3.2.7. Comparison of different oxidants (PMS, PS, and H₂O₂). In addition to PMS, PS and H₂O₂ are also employed as oxidants in AOPs.⁴² Herein we have compared the capability of MnCo₂O_4.5 NPs as a catalytic activator for these oxidants in MB degradation. As shown in Fig. 8, the γ₂₀ of MnCo₂O_4.5/PMS, MnCo₂O_4·5/PS, and MnCo₂O_4.5/H₂O₂ systems was 96.7, 48.5, and 39.4%, correspondingly. The stronger oxidation power of the first two systems might be associated with the fact that O–O bonding energy in PMS and PS is smaller that of H₂O₂ (Table S2†), which makes the activation of PMS and PS easier in terms of energy. Although it is not clear why the degradation efficiency of PMS is higher than that of PS, one possible cause is the activation of PMS is more convenient due to its asymmetric structure.

Fig. 8 Comparison of different oxidants on MB degradation using MnCo₂O_4.5 catalyst. Initial conditions: [MB]₀ = 20 mg L⁻¹; [oxidant]₀ = 500 mg L⁻¹; [MnCo₂O_4.5]₀ = 20 mg L⁻¹; T = 25 °C; unadjusted pH.

3.2.8. Identification of contribution of different radicals based on quenching experiments.
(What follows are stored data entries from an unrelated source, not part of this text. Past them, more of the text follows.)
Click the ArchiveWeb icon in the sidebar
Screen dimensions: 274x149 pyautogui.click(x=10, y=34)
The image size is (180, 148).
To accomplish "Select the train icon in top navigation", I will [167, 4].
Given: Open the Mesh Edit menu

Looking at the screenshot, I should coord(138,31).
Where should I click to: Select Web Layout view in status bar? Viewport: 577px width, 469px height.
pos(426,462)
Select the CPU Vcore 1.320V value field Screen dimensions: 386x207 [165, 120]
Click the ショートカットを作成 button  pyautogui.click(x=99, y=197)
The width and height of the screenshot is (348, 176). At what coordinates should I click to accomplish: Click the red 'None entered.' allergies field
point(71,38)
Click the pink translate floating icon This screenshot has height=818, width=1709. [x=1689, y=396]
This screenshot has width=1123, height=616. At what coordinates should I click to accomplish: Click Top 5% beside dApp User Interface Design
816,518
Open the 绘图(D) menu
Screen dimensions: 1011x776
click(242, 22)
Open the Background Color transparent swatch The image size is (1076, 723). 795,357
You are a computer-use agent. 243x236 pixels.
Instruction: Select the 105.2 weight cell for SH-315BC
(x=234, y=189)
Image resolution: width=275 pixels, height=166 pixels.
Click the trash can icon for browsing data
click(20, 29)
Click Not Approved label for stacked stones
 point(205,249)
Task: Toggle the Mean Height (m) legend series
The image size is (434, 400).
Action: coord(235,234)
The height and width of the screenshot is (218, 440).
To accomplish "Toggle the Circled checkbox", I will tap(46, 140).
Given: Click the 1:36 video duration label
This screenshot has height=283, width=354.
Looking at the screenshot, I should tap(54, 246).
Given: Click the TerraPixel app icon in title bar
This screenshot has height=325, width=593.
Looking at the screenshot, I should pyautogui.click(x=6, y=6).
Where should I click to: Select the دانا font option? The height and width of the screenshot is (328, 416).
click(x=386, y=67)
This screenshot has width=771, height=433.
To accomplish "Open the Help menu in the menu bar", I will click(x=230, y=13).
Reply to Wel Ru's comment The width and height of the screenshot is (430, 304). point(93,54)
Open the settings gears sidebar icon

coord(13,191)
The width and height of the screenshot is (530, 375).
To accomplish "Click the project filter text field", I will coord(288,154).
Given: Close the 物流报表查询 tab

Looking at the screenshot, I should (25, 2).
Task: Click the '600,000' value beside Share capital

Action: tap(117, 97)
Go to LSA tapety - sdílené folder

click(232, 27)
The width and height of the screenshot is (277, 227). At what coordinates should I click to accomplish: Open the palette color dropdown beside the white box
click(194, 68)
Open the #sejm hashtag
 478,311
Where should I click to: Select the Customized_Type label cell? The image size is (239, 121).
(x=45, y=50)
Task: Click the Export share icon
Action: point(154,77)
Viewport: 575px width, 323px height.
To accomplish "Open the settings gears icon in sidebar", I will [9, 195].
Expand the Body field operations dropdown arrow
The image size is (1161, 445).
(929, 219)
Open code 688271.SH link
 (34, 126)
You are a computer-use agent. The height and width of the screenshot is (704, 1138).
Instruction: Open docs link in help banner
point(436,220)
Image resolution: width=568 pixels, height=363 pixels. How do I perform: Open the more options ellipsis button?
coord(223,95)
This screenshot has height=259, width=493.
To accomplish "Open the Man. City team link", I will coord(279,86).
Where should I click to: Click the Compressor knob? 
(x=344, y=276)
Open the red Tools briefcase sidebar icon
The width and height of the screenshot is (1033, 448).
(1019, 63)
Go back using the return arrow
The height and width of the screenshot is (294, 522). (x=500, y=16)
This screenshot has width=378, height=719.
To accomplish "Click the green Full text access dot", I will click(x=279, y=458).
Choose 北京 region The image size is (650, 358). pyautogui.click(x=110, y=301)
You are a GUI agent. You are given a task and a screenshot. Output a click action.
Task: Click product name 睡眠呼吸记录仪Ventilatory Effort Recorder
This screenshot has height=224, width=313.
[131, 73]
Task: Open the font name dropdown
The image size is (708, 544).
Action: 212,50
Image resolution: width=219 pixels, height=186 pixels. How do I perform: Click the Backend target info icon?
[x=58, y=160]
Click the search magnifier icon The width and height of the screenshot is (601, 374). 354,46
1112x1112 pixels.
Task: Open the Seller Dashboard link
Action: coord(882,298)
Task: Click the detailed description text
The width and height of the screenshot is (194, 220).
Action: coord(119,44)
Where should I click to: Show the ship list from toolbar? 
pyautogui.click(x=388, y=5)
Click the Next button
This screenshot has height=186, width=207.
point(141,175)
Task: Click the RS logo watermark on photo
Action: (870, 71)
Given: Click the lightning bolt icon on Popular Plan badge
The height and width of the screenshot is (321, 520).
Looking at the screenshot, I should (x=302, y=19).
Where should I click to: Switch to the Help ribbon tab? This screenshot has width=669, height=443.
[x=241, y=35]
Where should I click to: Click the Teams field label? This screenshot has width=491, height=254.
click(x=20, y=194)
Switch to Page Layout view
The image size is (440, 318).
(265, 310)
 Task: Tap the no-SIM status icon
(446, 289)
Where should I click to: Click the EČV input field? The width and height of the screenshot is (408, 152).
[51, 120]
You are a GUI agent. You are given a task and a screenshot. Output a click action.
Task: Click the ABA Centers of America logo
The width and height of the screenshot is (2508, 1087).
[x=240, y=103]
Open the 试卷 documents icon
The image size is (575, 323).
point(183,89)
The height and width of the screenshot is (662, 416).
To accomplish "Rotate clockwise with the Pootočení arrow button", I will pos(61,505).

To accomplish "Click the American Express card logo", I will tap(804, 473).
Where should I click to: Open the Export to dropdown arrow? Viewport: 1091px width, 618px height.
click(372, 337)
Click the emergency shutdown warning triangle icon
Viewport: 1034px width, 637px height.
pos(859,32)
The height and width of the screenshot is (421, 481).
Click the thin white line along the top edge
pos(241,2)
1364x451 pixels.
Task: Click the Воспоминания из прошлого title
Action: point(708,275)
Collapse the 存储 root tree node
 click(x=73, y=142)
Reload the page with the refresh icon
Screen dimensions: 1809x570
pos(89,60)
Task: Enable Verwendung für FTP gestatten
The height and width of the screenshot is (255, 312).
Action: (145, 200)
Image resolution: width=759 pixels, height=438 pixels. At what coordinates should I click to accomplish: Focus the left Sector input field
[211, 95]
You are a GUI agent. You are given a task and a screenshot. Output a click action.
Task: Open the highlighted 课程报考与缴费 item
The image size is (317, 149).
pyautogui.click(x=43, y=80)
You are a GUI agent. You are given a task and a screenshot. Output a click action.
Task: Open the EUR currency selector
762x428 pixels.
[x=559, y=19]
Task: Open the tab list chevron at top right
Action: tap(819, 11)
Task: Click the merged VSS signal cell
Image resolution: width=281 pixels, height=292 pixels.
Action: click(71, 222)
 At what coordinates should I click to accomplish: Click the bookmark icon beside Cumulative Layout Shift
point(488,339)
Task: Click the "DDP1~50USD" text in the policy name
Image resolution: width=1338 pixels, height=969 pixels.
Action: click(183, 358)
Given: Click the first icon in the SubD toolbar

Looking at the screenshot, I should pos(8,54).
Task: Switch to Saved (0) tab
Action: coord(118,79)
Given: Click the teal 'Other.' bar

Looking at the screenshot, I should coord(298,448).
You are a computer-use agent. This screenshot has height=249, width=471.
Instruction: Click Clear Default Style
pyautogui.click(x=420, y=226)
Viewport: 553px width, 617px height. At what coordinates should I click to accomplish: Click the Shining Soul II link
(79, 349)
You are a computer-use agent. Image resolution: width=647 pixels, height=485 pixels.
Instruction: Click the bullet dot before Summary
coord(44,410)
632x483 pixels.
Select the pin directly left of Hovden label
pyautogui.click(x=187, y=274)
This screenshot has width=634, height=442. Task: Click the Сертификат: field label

In order to explore activation mechanism, it is necessary to find the dominant species which cause the activation of PMS. The heterogeneous activation of PMS, particularly by transition metal oxides, is known to be strongly associated with the generation of SO₄˙⁻, HO˙ and SO₅˙⁻ free radicals.² MB degradation due to SO₅˙⁻ can be neglected because the standard reduction potential of SO₅˙⁻ at neutral solution is only 1.1 V,¹⁵ much lower than that of SO₄˙⁻ and HO˙. In this work, the role of SO₄˙⁻ and HO˙ free radicals in MB degradation has been determined through quenching experiments using EtOH, phenol, and TBA quenchers. The rate constant of EtOH with HO˙ (1.2–2.8 × 10⁹ M⁻¹ s⁻¹) is 36–75 times greater than that of SO₄˙⁻ (1.6–7.7 × 10⁷ M⁻¹ s⁻¹).⁴³ The rate constants of phenol with both HO˙⁻ and SO₄˙⁻ are very high (6.6 × 10⁹ and 8.8 × 10⁹ M⁻¹ s⁻¹, correspondingly).⁴⁴ The rate constant of TBA with HO˙ (3.8–7.6 × 10⁸ M⁻¹ s⁻¹) is 835 to 950 times greater than that of SO₄˙⁻ (4.0–9.1 × 10⁵ M⁻¹ s⁻¹). Therefore, EtOH and phenol have been employed as scavenger for both SO₄˙⁻ and HO˙ while TBA is scavenger for HO˙. Fig. 9 shows the influence of different quenchers on MB degradation in a wide range of quencher concentration (0–200 mM). Without any quenchers (EtOH, phenol and TBA), 96.7% MB was eliminated after 20 min. In the presence of quenchers (EtOH and TBA) of increasing concentration (0–200 mM), the MB degradation yield decreased to 85.2% and 87.3% in 20 min, correspondingly. Whereas, with the increase of phenol concentration from 0 to 100 mM, MB degradation yield decreased to 18.0% in 20 min. These results point out that sulfate and hydroxyl radicals are generated from MnCo₂O_4.5/PMS system, and sulfate radicals play a major role in MB degradation.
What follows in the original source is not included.